-- Start DATA --
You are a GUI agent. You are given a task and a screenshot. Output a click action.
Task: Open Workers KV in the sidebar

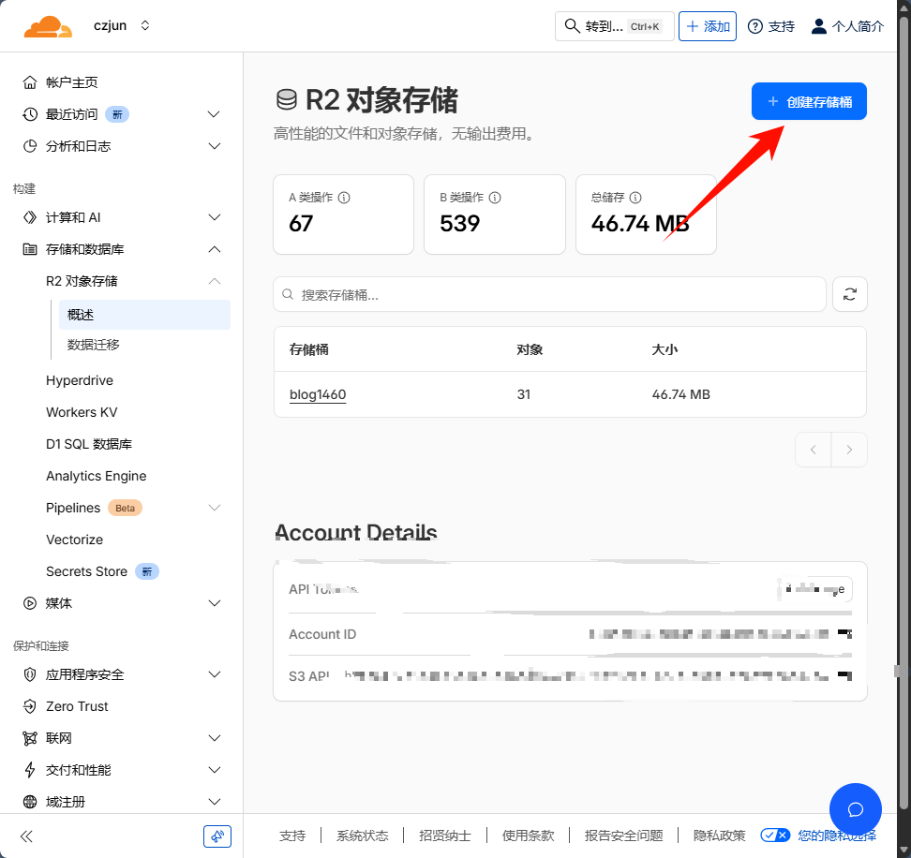tap(82, 412)
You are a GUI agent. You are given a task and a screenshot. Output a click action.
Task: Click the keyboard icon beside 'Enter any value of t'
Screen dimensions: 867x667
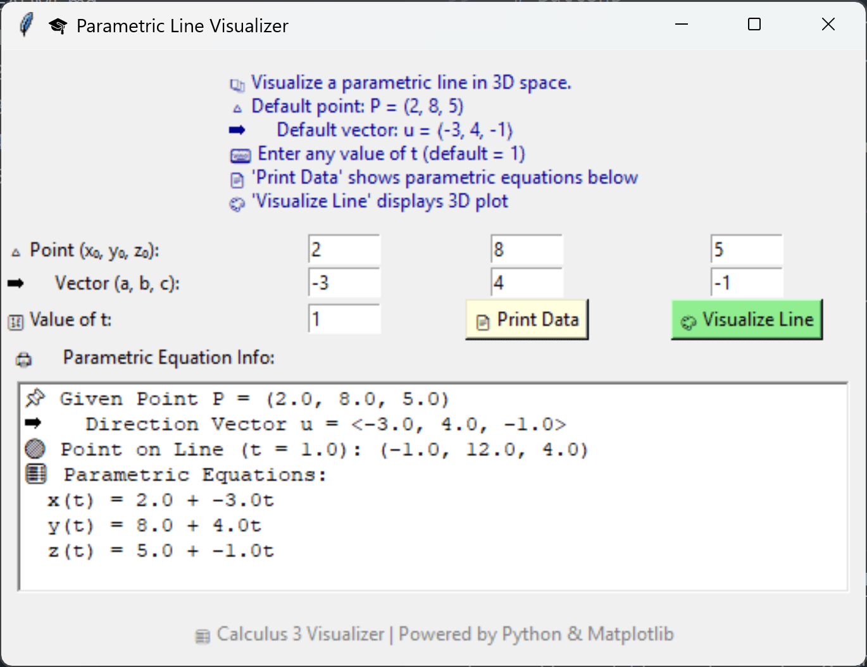click(240, 156)
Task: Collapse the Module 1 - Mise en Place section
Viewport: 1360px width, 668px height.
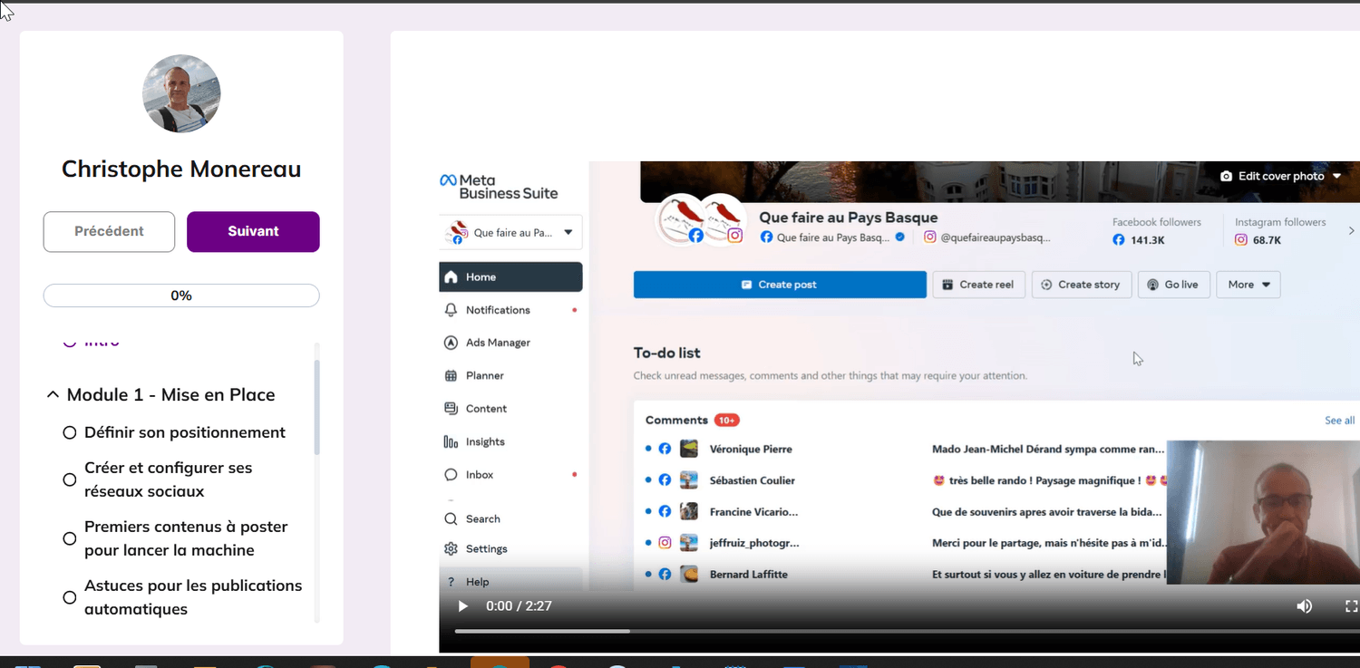Action: [x=53, y=395]
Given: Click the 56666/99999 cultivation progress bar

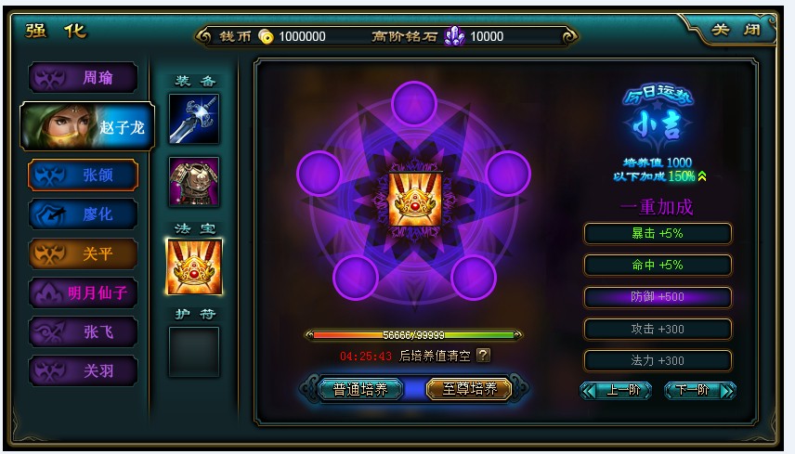Looking at the screenshot, I should (413, 335).
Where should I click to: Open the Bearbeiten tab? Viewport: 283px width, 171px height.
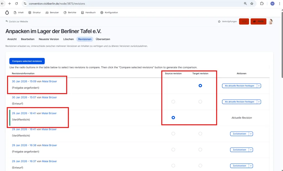[x=28, y=39]
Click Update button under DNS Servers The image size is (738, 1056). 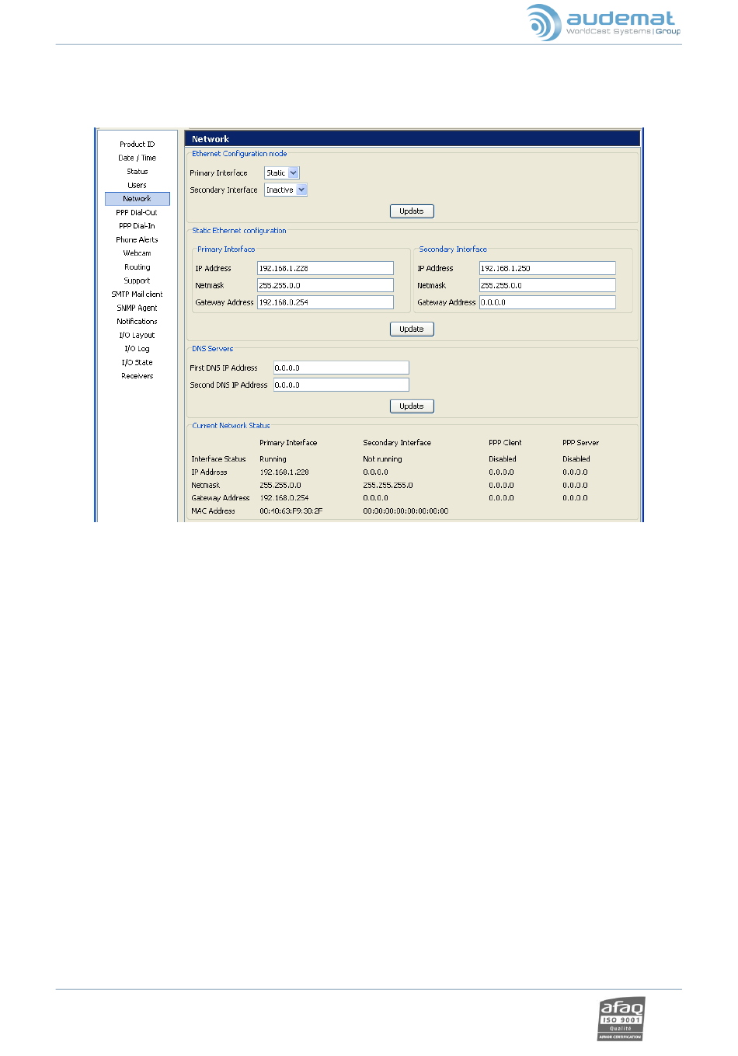point(411,406)
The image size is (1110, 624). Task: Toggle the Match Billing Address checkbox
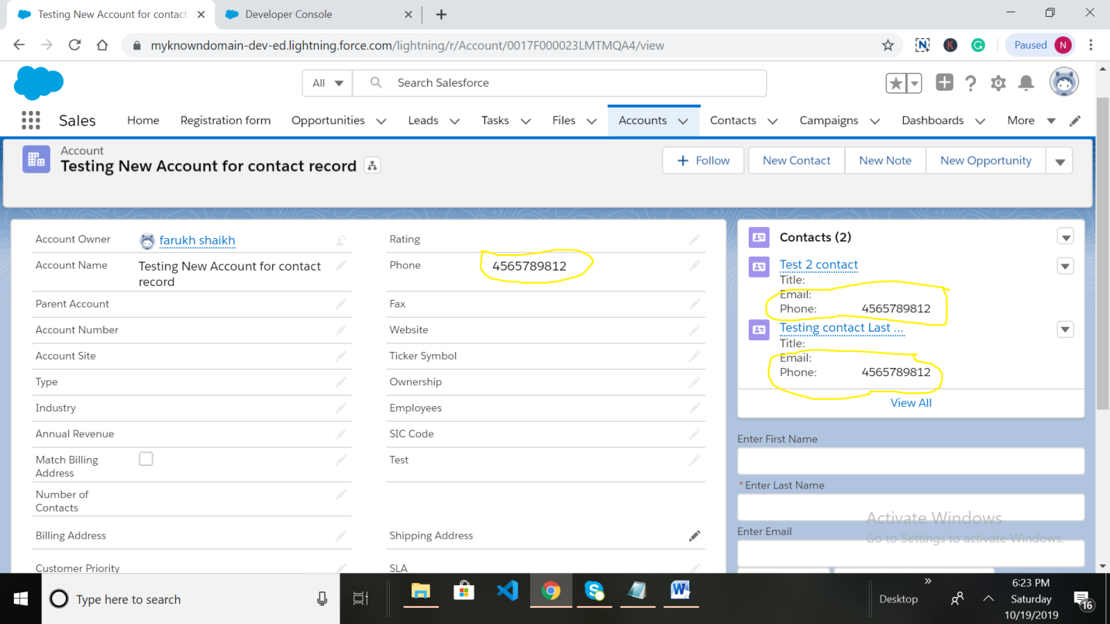[146, 458]
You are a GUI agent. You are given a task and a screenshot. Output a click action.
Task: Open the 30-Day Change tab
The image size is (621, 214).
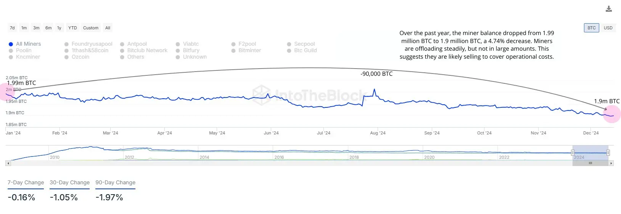tap(69, 183)
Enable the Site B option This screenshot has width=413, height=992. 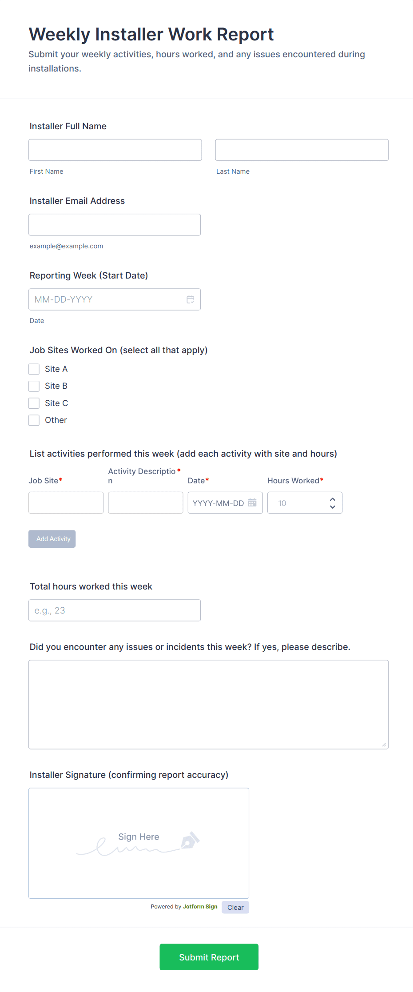[34, 386]
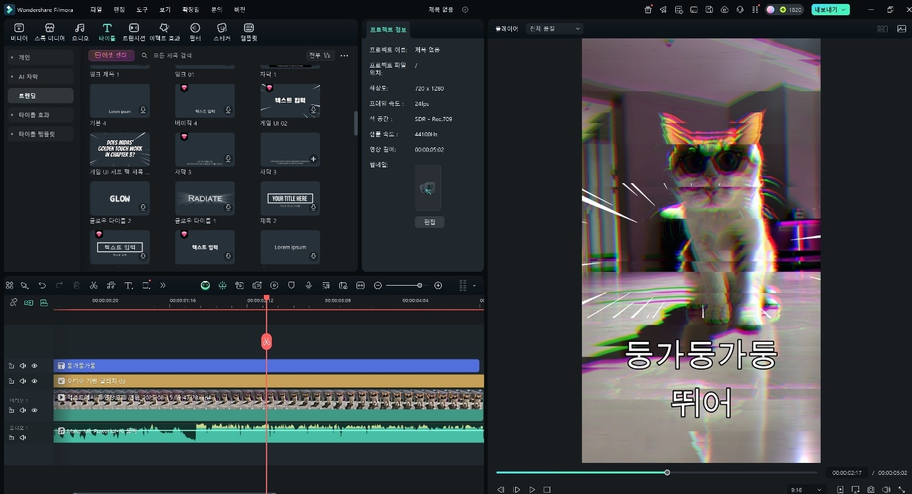Click the marker shield icon in timeline toolbar
The image size is (912, 494).
291,286
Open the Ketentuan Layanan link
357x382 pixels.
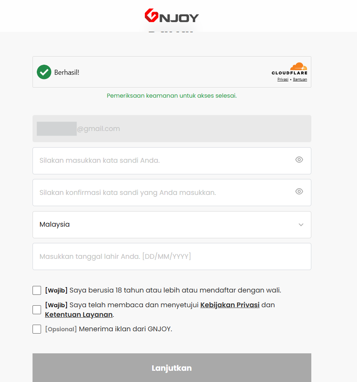tap(79, 315)
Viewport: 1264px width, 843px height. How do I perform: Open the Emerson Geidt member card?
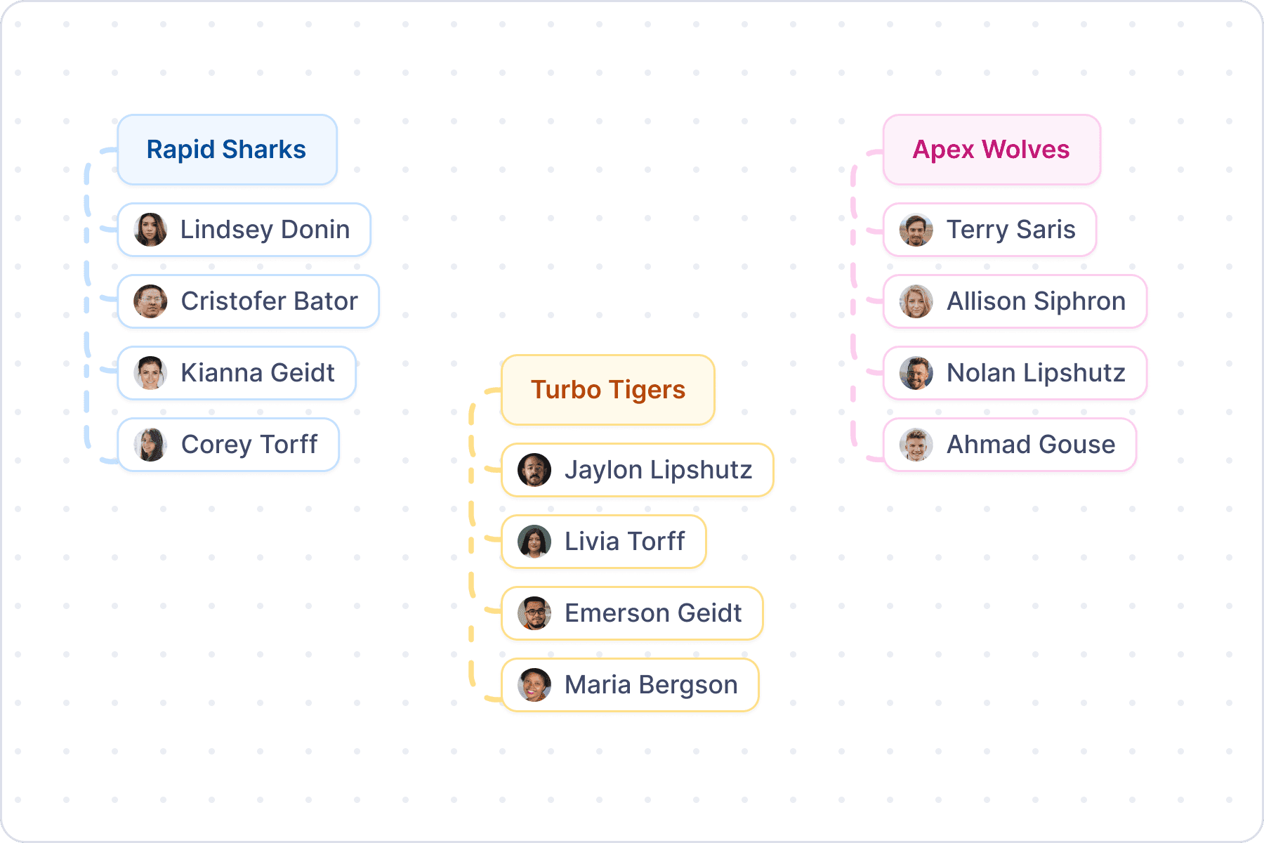coord(632,613)
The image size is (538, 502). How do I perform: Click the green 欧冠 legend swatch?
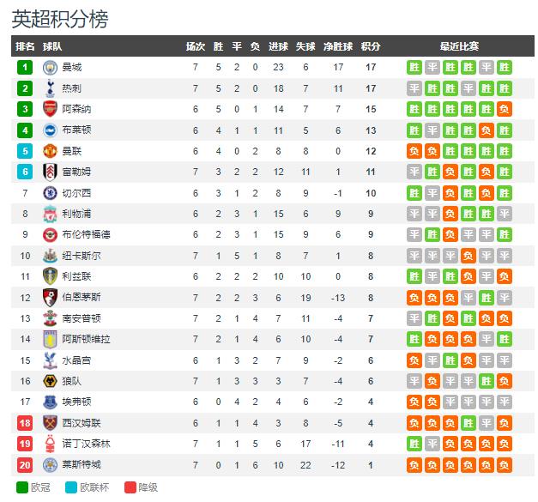(22, 487)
-- End DATA --
**EXERCISE PROMPT**
Scale the coordinates in the answers by 2.35, rounding to whole numbers with halves rounded up, and write out again every line from the one containing "The image size is (538, 502)." through the last of the items, requests included. Leave the pictures out of your answer.

**OUTPUT OF THE EXERCISE**
The image size is (538, 502). How do I perform: Click the green 欧冠 legend swatch?
(52, 1144)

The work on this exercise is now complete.